• [Activity] Once the line containing "企业分站 (943, 16)" is found in the records below, return it and each following line exactly, up to and including the line containing "轮椅车 (532, 737)", and nothing else.

• [Provided entries]
────────────────────────────────────────

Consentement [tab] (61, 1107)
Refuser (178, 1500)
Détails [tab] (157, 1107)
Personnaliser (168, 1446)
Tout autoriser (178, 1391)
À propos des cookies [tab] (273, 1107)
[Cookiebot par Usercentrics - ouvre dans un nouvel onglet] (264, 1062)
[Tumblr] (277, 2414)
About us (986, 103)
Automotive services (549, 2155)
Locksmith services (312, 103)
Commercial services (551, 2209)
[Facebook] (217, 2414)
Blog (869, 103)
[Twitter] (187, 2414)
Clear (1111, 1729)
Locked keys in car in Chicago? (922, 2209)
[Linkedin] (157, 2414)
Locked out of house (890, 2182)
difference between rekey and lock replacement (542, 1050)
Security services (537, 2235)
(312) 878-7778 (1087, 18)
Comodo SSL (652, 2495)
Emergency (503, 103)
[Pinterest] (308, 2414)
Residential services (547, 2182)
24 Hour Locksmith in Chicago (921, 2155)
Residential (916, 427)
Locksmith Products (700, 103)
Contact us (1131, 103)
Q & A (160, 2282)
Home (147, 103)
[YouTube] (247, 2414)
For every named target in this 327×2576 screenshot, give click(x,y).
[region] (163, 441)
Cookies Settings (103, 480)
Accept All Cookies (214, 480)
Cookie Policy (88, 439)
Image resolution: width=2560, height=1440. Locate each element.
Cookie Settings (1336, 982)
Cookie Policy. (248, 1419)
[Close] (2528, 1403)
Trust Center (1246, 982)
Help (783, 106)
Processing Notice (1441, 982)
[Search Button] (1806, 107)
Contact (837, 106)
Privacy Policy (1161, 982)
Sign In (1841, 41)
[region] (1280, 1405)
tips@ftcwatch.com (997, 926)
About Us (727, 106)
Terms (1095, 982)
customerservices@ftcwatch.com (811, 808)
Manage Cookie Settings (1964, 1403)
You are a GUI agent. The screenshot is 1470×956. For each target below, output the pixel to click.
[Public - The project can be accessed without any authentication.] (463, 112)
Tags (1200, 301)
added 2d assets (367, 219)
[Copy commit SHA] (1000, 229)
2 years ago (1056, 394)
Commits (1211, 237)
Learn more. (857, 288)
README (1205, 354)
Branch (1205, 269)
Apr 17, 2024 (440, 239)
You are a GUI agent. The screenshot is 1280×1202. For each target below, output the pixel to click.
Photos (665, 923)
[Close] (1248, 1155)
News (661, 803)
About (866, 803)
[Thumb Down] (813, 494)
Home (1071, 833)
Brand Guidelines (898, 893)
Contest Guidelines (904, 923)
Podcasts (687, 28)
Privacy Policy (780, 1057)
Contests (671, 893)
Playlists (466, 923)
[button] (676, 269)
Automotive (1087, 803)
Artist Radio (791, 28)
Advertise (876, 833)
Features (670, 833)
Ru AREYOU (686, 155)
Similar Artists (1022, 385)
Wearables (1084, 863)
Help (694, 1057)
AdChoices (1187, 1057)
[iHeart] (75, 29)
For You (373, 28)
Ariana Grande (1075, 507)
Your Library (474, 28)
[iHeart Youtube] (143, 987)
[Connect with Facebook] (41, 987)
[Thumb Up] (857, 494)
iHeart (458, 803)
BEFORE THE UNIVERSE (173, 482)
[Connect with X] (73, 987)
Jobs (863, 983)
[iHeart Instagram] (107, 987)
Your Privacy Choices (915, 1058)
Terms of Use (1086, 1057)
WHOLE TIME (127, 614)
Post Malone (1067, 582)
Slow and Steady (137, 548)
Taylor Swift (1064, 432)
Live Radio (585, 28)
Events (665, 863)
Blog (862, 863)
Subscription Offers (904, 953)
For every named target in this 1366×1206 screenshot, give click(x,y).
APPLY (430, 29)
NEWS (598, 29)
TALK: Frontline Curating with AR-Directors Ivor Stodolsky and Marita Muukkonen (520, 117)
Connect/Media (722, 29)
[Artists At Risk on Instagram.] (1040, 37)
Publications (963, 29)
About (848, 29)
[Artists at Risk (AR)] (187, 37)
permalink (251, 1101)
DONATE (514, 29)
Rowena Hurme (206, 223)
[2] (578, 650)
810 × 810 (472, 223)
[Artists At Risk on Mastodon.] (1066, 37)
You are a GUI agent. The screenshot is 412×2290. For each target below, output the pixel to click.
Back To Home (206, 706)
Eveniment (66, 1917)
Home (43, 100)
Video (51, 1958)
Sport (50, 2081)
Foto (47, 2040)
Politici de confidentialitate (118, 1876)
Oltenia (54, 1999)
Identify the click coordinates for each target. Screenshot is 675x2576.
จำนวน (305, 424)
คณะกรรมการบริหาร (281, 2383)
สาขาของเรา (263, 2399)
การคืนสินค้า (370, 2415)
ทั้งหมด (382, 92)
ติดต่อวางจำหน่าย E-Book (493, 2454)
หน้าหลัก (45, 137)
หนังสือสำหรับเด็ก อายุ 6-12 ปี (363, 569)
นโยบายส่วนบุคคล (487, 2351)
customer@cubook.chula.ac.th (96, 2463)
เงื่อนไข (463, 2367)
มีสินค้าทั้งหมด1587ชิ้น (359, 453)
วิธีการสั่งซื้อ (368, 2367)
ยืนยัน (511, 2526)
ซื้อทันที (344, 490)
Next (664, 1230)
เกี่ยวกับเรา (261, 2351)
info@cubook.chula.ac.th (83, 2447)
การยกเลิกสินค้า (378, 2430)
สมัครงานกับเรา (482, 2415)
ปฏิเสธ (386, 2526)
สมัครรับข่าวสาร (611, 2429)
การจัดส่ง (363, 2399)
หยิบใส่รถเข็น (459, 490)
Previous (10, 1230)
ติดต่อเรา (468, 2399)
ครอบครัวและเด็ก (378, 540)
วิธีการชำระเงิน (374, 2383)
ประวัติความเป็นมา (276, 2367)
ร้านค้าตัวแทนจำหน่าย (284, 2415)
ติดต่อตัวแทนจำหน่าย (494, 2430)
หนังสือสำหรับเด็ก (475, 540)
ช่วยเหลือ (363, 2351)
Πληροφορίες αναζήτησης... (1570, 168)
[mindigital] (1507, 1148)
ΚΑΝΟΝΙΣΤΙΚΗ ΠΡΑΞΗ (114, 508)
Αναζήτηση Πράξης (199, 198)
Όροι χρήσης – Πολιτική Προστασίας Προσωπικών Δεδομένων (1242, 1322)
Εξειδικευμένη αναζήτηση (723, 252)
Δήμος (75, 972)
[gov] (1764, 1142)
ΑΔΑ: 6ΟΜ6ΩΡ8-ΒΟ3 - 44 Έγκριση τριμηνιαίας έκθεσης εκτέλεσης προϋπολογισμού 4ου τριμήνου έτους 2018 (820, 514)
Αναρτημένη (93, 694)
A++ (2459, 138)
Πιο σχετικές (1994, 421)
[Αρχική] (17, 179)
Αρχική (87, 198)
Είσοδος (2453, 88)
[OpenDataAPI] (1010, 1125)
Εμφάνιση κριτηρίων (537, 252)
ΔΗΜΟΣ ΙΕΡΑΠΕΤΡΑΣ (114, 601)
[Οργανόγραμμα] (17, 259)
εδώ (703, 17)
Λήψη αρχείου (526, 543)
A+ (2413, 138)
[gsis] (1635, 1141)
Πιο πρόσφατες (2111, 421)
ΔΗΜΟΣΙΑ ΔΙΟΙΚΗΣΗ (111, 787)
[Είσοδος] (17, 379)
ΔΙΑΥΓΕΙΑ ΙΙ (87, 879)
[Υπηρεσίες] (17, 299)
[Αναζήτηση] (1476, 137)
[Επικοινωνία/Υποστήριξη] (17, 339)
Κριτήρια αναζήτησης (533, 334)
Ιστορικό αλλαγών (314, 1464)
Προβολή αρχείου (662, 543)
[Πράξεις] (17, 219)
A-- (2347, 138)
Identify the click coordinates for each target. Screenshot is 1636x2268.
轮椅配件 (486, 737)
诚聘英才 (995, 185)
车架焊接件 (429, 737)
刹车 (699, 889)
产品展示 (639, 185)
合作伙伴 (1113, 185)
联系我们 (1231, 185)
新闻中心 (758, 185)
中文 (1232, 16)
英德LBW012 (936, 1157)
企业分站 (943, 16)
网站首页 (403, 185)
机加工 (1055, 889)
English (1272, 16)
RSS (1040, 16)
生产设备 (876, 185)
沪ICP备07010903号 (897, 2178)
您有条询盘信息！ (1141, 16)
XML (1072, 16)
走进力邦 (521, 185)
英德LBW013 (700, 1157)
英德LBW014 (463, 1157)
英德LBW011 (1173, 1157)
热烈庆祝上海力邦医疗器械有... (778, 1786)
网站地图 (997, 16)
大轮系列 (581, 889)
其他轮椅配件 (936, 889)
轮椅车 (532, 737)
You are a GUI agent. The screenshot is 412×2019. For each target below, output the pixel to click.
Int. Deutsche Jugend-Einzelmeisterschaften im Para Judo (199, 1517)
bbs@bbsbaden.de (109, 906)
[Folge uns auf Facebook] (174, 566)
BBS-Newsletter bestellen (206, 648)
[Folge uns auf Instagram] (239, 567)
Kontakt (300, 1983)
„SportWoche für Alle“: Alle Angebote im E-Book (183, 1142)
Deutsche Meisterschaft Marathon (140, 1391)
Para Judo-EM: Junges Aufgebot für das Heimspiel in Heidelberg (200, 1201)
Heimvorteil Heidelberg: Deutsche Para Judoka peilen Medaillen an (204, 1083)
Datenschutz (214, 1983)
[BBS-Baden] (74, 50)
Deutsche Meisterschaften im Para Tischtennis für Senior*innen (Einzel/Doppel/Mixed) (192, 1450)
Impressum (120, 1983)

────────────────────────────────────────

• [Completed exercise]
企业分站 (943, 16)
网站首页 (403, 185)
机加工 (1055, 889)
English (1272, 16)
RSS (1040, 16)
生产设备 (876, 185)
沪ICP备07010903号 (897, 2178)
您有条询盘信息！ (1141, 16)
XML (1072, 16)
走进力邦 (521, 185)
英德LBW013 (700, 1157)
英德LBW014 (463, 1157)
英德LBW011 (1173, 1157)
热烈庆祝上海力邦医疗器械有... (778, 1786)
网站地图 (997, 16)
大轮系列 (581, 889)
其他轮椅配件 (936, 889)
轮椅车 (532, 737)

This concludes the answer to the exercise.